Extract from oral history of Tom Fitzgerald by Ken Inglis

John Curtin Prime Ministerial Library. Records of the National Library of Australia. Interview of Tom Fitzgerald, 01/02/1988 - 3/09/1988. JCPML00658/1. Original held by National Library of Australia TRC 2247

I came across, many years ago, a passage in what is almost certainly Thomas Hardy’s own reminiscences of his early life, though they are under the name of his second wife, Florence. In which it is said that he, Thomas Hardy, in his boyhood was 'of an ecstatic temperament'. Ecstatic temperament. And I thought, 'Well, mutatis mutandis, that certainly goes for me too.'

I was continually excited by things like that.

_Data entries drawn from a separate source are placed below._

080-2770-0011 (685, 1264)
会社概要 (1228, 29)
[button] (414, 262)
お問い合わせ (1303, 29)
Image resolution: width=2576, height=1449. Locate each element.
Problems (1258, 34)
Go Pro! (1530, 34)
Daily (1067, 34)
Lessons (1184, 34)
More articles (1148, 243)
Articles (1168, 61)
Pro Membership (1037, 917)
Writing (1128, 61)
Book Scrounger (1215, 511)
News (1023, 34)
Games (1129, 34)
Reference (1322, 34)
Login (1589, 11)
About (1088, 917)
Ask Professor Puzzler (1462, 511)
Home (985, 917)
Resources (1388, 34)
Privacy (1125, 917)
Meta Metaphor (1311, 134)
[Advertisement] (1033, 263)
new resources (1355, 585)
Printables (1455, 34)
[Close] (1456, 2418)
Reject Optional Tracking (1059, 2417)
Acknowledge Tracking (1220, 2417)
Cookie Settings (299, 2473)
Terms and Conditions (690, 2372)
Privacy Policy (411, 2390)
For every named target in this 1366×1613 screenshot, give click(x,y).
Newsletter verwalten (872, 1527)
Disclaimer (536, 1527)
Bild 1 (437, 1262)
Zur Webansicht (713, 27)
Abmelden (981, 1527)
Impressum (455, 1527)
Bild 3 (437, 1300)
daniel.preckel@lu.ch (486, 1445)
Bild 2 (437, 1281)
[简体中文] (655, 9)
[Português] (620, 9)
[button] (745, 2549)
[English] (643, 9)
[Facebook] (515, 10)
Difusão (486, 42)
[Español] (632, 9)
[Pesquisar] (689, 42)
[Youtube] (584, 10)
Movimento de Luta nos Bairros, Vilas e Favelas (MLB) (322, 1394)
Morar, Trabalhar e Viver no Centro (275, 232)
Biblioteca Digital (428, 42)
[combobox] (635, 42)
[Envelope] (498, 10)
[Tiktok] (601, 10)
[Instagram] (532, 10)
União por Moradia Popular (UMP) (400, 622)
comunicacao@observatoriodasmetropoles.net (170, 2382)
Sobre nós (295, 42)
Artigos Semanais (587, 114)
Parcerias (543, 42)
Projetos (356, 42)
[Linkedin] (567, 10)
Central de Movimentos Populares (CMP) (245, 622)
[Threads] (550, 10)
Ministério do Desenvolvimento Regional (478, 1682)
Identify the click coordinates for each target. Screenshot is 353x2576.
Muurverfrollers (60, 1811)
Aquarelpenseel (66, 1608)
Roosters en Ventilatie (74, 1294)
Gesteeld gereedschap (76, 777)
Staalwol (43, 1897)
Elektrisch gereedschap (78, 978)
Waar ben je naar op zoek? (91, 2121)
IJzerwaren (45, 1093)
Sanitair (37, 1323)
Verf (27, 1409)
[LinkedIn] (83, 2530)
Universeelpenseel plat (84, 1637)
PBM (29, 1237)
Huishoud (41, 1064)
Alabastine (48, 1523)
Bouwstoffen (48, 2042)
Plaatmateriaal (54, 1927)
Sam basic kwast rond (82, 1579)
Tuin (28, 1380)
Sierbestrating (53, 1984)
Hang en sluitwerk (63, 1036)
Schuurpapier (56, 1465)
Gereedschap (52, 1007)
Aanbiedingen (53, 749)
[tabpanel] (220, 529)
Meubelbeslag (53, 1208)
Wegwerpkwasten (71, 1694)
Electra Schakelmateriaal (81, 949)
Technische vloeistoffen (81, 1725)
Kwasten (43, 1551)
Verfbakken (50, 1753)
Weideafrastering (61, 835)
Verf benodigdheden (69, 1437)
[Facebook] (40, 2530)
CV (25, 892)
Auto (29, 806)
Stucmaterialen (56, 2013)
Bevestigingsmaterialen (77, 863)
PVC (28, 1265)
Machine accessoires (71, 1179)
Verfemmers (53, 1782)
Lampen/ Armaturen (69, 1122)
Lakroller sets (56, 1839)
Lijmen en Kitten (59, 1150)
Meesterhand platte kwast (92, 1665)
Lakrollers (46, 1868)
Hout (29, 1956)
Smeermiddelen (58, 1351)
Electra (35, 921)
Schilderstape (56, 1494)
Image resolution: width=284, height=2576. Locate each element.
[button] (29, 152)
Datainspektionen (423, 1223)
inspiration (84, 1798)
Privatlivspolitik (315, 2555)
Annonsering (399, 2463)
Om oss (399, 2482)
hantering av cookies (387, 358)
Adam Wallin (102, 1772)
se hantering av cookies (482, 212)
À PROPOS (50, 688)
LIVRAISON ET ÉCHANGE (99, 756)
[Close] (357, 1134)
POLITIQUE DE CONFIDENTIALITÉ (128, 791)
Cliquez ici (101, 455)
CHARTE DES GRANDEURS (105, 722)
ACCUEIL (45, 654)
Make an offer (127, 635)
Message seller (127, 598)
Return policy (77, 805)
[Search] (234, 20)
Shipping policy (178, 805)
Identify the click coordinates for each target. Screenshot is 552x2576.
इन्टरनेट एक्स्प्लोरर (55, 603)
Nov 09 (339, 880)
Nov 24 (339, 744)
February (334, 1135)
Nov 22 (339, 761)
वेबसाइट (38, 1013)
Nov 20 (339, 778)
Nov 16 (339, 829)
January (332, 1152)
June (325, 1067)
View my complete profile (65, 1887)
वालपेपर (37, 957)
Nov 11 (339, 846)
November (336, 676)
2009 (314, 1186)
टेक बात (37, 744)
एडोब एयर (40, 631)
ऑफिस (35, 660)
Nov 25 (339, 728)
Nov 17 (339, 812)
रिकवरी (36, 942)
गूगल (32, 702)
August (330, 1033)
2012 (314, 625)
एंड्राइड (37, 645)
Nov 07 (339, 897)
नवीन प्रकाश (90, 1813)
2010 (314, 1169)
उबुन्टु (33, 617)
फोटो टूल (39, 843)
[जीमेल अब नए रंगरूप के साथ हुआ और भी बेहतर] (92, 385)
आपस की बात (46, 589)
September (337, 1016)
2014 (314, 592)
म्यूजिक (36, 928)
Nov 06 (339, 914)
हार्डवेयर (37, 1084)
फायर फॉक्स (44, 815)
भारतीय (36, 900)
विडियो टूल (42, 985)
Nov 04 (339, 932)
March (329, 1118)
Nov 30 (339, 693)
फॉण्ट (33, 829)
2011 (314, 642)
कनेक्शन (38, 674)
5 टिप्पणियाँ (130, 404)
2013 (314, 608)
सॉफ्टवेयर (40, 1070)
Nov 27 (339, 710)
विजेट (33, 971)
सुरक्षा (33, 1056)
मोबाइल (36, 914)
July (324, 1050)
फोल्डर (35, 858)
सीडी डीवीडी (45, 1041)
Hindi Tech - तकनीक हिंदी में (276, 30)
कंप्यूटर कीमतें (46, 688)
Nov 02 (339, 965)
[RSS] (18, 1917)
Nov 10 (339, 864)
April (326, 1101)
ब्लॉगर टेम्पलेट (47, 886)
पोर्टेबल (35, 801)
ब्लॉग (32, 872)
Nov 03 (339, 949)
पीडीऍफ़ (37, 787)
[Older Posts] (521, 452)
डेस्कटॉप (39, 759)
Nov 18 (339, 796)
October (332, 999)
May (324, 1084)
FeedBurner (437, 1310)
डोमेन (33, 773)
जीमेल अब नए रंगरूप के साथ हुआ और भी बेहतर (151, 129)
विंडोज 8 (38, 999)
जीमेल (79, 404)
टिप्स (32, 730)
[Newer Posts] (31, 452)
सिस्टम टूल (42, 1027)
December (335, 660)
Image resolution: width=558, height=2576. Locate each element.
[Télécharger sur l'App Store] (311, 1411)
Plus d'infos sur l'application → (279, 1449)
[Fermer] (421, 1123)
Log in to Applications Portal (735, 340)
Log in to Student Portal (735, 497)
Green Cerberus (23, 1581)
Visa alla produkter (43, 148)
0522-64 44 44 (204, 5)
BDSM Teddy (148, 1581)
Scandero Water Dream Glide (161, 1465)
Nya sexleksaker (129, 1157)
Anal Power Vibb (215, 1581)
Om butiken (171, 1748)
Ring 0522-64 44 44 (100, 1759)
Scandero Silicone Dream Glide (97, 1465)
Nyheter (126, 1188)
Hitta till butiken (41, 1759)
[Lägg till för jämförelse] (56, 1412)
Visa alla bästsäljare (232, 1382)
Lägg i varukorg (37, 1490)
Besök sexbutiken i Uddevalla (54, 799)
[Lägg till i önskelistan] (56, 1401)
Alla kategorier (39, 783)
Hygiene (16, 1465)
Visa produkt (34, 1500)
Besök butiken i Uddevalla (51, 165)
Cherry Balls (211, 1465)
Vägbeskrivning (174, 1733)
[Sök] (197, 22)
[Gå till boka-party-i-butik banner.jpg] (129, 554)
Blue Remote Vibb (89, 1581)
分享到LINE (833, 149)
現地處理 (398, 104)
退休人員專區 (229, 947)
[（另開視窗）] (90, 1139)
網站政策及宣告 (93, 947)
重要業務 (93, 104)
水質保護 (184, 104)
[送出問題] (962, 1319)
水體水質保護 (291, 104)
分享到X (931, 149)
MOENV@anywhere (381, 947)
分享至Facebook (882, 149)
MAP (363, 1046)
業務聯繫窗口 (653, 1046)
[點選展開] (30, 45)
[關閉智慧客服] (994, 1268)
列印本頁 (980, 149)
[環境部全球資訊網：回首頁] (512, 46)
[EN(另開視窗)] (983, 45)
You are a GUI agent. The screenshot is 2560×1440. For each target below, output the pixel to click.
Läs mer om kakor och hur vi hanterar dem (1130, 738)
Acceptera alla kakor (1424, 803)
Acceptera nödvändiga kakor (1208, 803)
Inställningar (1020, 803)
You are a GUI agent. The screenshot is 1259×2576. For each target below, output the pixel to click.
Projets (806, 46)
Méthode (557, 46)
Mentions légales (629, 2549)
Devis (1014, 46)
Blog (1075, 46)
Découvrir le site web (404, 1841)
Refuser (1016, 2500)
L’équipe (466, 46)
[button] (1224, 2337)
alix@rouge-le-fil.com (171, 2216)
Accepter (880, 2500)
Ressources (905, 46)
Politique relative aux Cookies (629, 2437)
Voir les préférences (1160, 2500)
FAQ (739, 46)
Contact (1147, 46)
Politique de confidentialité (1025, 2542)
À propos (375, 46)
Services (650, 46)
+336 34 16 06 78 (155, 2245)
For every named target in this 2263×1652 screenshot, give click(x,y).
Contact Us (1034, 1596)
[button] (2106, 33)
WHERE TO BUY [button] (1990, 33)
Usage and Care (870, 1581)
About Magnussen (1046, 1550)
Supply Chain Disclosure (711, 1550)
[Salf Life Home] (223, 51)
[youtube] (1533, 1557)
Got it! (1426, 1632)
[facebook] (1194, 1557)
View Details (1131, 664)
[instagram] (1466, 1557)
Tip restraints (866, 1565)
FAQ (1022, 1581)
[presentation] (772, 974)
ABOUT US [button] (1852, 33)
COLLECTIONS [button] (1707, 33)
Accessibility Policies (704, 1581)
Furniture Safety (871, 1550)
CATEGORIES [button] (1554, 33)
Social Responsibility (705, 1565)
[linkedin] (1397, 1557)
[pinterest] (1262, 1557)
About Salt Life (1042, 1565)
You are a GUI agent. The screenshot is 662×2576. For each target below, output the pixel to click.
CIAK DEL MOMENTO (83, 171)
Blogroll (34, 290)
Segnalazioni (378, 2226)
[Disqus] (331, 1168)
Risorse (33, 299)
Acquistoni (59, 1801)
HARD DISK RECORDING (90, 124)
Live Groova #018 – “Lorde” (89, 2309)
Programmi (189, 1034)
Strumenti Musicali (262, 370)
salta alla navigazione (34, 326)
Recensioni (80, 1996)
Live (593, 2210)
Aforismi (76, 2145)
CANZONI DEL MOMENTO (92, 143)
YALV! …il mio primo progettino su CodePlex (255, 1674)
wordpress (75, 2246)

Music. And there was that heavy English orientation to it all....it’s been a succession of enthusiasms, one’s reading. I’m sure that goes for everybody, one after another. You take up somebody, exhaust that person and then move onto somebody else. And, oh goodness, we’ve all had phases. You don’t dump them, you don’t reject, or usually you don’t reject an author you’ve been excited by but you pass on to others.

And...among my age of enthusiasms in creative literature was certainly James Joyce of whom I had a taste even as an undergraduate though his Ulysses was banned but I’d seen sufficient of it to realise that it was an engrossing book for me with my Irish Catholic background. James Joyce. Gerard Manley Hopkins for a great part of my life, even from schooldays. Again I think you might say an ecstatic kind of person. My last long relationship with Hopkins was in 1973-4 while I was working on the minerals...minerals report with Mr Connor. I had books of his, not only his verse but his letters and his...his prose and I found them the ideal relaxation while I was working on that report...

Just as I was leaving school TS Eliot…was unquestionably the biggest impact on my adolescence. 1936. I’m not sure whether The Waste Land or Murder in the Cathedral came first. The juxtaposition of the two was fascinating. Murder in the Cathedral had a nice rhetorical attractiveness. I can still rattle off passages. 'I see nothing quite conclusive in the art of temporal government but violence, duplicity and frequent malversation.' 'Kings rule or barons rule, the strong man strongly, the weak man by caprice and the steadfast can manipulate the greed and lust of others, the feeble is devoured by his own.'

That sort of stuff was good to a youth but much more important were his earlier poems. And I was never able to resolve the initial conflict in his Four Quartets. The opening passage, 'Time present and time past are both perhaps present in time future' and so on. That passage I’ve pondered over many times and looked up all the authorities and I’m sorry to say, in my humble opinion, they dodge it. They don’t offer an explanation of what he meant. With one possible exception, Northrop Frye.